- Instructions for the task -
Please find every line in the listing below that contains the word "pixels", and copy each of those lines in full.

- Information given -
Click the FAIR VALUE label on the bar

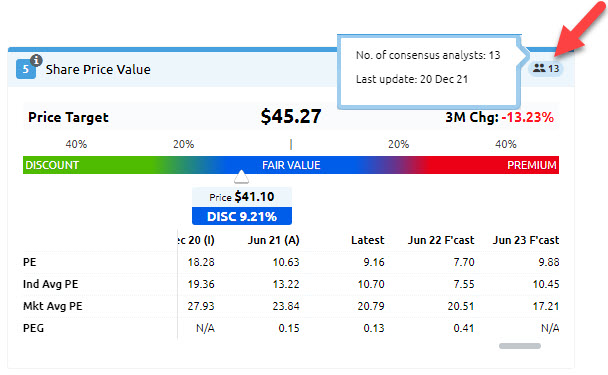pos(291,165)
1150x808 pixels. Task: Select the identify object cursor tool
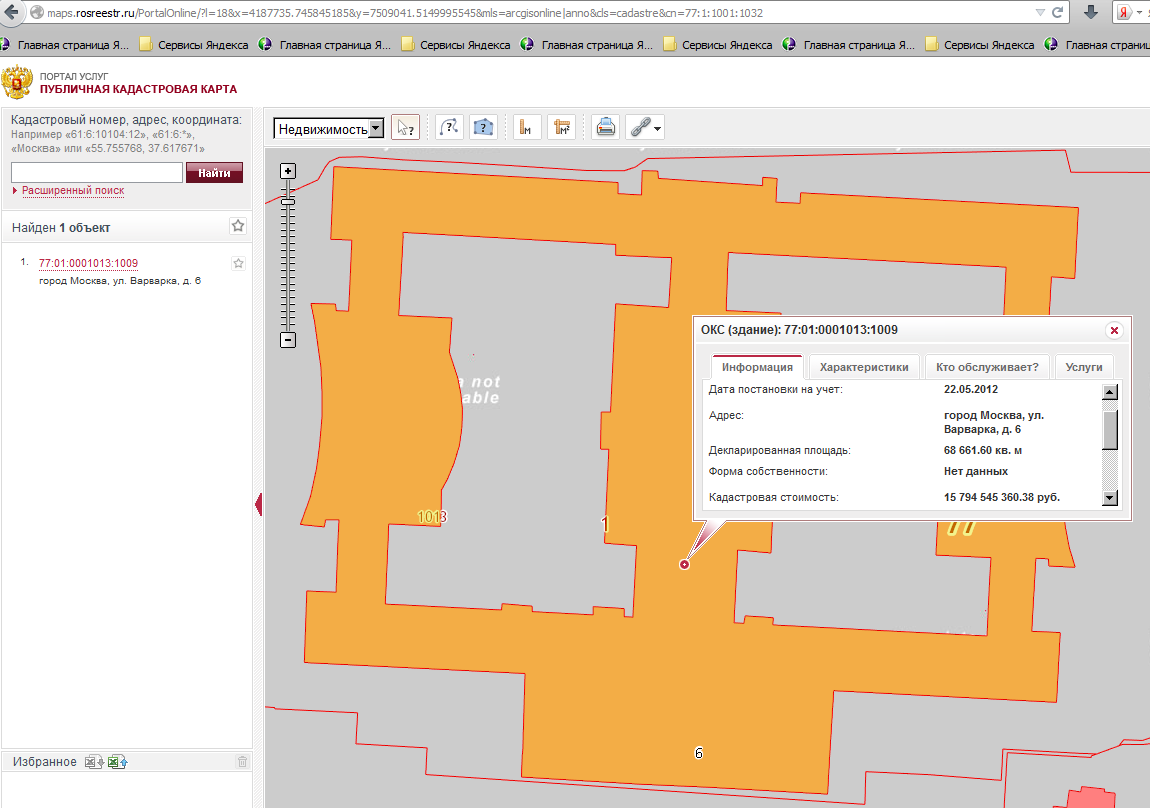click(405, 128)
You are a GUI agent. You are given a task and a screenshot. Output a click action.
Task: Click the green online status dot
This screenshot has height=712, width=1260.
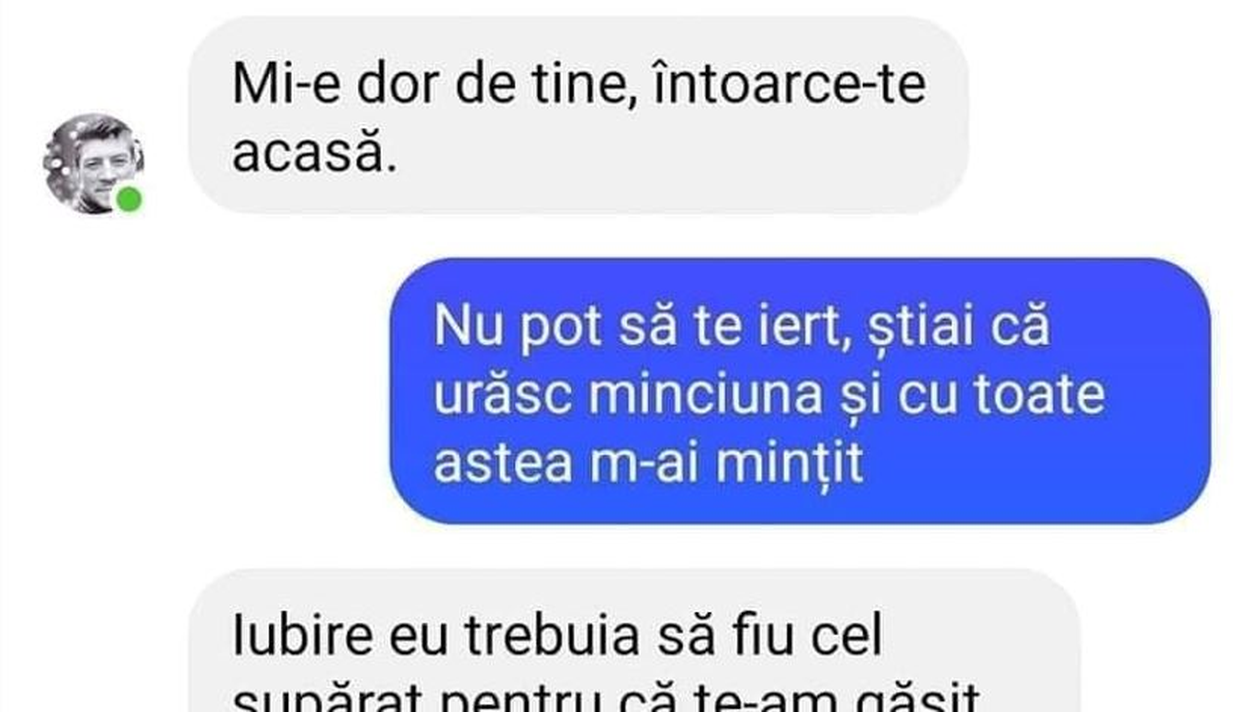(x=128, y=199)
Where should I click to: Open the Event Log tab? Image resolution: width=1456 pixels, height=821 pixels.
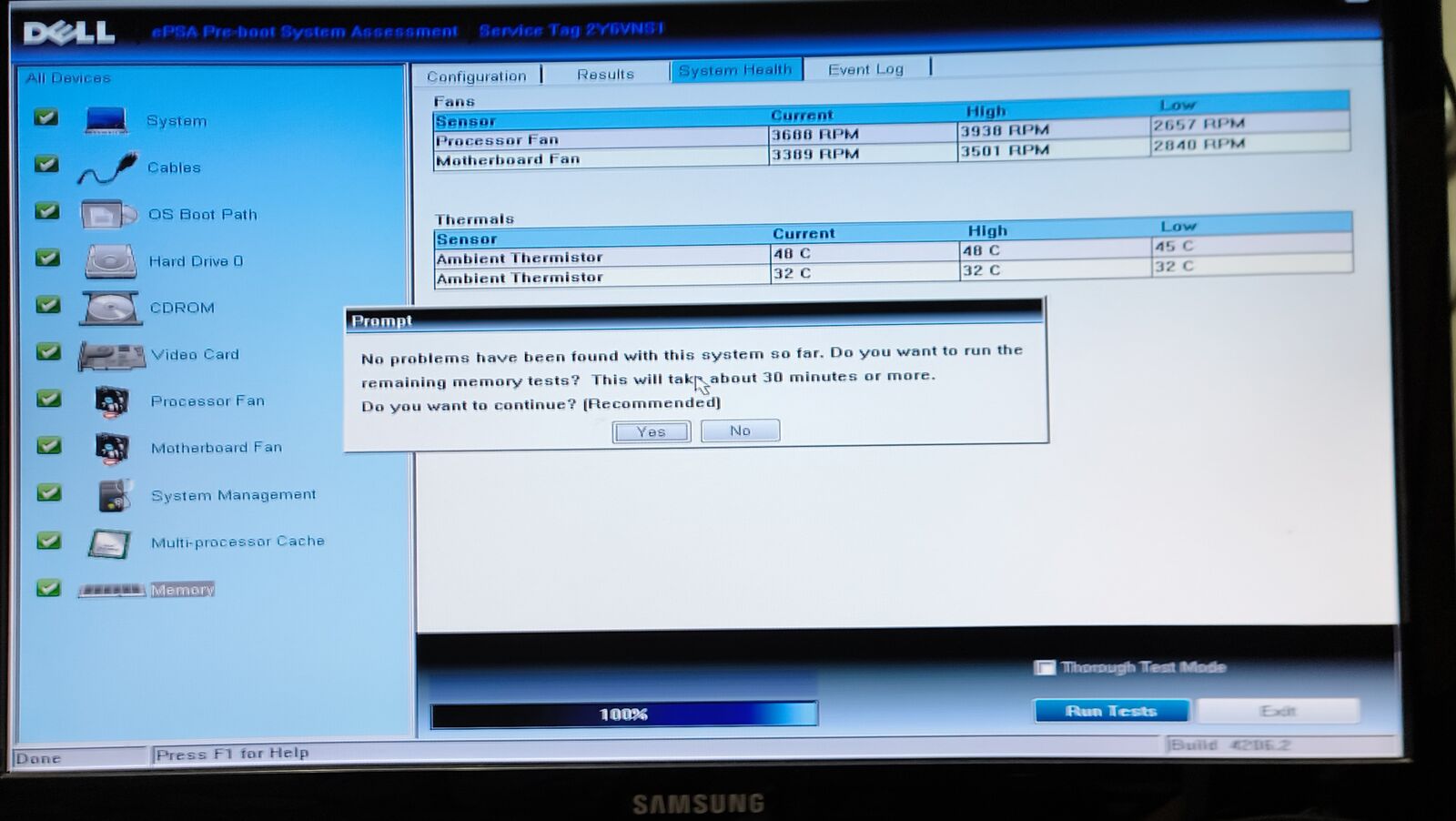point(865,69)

---

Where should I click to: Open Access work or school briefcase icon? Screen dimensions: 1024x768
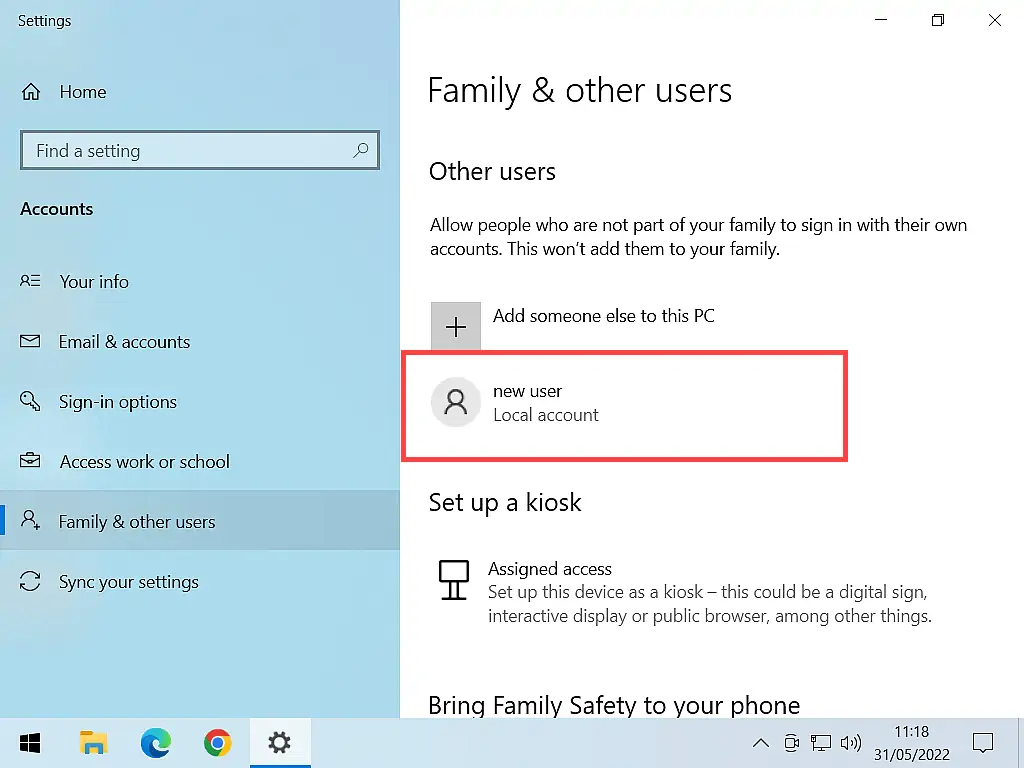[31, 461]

- Solved exercise -
1150x808 pixels. Task: Select the identify object cursor tool
Where should I click to: Open the Event Log tab? Image resolution: width=1456 pixels, height=821 pixels.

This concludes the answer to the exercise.